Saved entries
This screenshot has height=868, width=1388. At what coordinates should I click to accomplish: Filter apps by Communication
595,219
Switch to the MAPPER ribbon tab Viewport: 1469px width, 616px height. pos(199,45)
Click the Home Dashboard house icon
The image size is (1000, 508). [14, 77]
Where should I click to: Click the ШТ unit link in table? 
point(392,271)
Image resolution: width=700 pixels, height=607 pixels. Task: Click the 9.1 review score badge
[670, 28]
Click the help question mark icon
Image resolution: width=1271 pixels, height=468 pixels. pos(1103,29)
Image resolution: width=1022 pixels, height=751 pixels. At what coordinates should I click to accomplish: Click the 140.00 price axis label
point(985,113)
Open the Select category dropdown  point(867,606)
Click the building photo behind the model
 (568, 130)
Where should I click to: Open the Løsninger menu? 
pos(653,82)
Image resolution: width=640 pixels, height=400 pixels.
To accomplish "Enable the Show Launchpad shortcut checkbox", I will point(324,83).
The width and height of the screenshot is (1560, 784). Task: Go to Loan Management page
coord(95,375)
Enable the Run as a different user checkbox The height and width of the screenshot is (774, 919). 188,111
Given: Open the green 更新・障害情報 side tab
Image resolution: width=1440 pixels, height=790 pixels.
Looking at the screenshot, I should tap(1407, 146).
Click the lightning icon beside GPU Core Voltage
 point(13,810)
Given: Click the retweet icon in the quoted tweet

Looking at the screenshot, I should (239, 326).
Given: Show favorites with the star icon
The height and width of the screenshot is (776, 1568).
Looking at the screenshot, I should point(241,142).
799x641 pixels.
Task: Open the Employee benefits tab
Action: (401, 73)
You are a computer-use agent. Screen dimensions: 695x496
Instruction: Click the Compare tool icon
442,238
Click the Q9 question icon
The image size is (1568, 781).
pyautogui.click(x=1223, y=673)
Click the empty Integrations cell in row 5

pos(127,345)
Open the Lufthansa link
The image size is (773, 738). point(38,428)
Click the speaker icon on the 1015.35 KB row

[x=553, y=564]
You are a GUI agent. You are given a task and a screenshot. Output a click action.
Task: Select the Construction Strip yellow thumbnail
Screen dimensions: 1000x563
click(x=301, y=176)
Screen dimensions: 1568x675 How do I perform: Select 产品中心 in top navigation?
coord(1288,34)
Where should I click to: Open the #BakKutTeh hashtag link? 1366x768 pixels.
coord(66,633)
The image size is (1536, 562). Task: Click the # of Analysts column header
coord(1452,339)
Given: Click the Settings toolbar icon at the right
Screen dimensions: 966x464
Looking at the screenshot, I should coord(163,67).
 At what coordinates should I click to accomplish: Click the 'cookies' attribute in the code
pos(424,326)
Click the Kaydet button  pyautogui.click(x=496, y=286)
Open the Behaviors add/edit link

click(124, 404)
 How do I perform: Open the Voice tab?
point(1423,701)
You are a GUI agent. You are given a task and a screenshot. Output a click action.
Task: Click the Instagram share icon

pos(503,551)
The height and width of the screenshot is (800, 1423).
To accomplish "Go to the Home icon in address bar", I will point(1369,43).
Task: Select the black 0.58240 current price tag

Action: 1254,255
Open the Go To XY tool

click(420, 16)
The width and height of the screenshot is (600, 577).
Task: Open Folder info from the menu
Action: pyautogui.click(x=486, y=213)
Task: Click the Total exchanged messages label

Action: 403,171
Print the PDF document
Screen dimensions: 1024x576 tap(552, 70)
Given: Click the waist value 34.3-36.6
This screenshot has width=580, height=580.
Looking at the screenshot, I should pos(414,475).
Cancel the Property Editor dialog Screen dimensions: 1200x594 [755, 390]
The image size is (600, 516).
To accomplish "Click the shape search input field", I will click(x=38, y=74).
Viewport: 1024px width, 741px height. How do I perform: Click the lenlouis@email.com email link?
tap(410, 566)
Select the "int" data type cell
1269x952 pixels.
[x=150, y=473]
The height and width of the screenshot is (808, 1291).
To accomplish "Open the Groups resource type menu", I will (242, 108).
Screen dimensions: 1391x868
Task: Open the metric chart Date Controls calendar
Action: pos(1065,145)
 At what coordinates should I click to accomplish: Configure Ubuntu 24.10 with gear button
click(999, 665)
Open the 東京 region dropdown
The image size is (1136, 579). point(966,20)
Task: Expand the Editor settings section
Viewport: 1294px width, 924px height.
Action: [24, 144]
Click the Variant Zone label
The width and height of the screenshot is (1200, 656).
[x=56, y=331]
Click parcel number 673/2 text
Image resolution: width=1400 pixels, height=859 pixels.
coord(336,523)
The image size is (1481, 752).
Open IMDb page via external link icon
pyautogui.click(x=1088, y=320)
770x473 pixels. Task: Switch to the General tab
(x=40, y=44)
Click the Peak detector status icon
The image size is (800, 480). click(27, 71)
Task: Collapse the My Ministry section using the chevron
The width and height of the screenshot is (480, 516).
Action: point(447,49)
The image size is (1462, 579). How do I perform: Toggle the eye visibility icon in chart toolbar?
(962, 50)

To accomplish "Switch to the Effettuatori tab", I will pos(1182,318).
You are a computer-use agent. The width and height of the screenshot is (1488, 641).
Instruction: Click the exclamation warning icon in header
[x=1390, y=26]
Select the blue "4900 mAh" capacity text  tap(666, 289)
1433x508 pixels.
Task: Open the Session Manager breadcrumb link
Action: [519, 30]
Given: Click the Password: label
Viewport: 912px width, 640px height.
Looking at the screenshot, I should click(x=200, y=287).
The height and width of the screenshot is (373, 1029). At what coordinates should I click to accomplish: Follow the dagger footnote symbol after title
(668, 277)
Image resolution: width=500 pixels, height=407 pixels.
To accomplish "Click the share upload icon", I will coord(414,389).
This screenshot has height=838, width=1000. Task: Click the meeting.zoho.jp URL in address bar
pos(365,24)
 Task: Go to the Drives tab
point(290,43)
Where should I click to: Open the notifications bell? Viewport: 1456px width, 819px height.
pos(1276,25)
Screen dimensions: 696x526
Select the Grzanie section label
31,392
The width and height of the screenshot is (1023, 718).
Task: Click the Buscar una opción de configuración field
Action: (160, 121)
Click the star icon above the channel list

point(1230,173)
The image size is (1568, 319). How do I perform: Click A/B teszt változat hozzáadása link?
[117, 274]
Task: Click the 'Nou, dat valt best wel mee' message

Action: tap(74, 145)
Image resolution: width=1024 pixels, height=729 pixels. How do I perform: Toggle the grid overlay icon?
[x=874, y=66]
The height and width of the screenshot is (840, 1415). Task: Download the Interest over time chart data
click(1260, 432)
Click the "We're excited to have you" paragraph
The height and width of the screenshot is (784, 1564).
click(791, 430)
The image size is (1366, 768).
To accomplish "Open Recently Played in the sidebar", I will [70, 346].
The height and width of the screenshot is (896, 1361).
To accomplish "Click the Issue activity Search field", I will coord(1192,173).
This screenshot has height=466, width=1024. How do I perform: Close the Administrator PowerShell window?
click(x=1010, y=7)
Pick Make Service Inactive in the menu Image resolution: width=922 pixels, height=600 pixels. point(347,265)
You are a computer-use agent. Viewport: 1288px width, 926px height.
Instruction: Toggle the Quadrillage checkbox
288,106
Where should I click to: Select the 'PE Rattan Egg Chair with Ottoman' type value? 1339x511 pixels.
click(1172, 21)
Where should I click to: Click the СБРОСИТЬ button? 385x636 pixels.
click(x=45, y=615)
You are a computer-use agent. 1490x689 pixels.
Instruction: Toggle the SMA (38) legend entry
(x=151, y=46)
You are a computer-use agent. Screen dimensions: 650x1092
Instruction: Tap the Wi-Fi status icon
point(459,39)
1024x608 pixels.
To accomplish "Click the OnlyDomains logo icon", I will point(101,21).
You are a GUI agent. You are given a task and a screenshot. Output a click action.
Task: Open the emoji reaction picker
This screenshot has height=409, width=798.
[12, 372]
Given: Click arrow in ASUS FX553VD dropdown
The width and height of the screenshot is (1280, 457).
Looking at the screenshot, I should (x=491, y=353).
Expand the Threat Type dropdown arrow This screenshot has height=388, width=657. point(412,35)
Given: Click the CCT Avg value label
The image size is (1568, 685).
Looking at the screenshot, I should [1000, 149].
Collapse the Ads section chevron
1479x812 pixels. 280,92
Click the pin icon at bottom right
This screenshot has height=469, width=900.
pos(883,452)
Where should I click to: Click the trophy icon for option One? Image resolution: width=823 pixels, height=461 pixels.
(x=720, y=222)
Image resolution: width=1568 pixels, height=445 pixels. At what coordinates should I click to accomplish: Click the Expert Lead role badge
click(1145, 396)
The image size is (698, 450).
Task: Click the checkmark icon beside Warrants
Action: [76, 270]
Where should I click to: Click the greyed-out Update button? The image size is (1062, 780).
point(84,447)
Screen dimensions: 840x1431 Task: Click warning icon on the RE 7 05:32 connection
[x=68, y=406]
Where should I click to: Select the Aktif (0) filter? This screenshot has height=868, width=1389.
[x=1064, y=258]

WORK ORDER
Return exactly the lines above from the line that has "The height and width of the screenshot is (800, 1423)." through the line that has "Cancel the Property", inclusive, and nothing else.

ANSWER SPACE
The height and width of the screenshot is (800, 1423).
To accomplish "Go to the Home icon in address bar", I will point(1369,43).
Task: Select the black 0.58240 current price tag

Action: 1254,255
Open the Go To XY tool

click(420, 16)
The width and height of the screenshot is (600, 577).
Task: Open Folder info from the menu
Action: pyautogui.click(x=486, y=213)
Task: Click the Total exchanged messages label

Action: 403,171
Print the PDF document
Screen dimensions: 1024x576 tap(552, 70)
Given: Click the waist value 34.3-36.6
This screenshot has width=580, height=580.
Looking at the screenshot, I should pos(414,475).
Cancel the Property Editor dialog Screen dimensions: 1200x594 [755, 390]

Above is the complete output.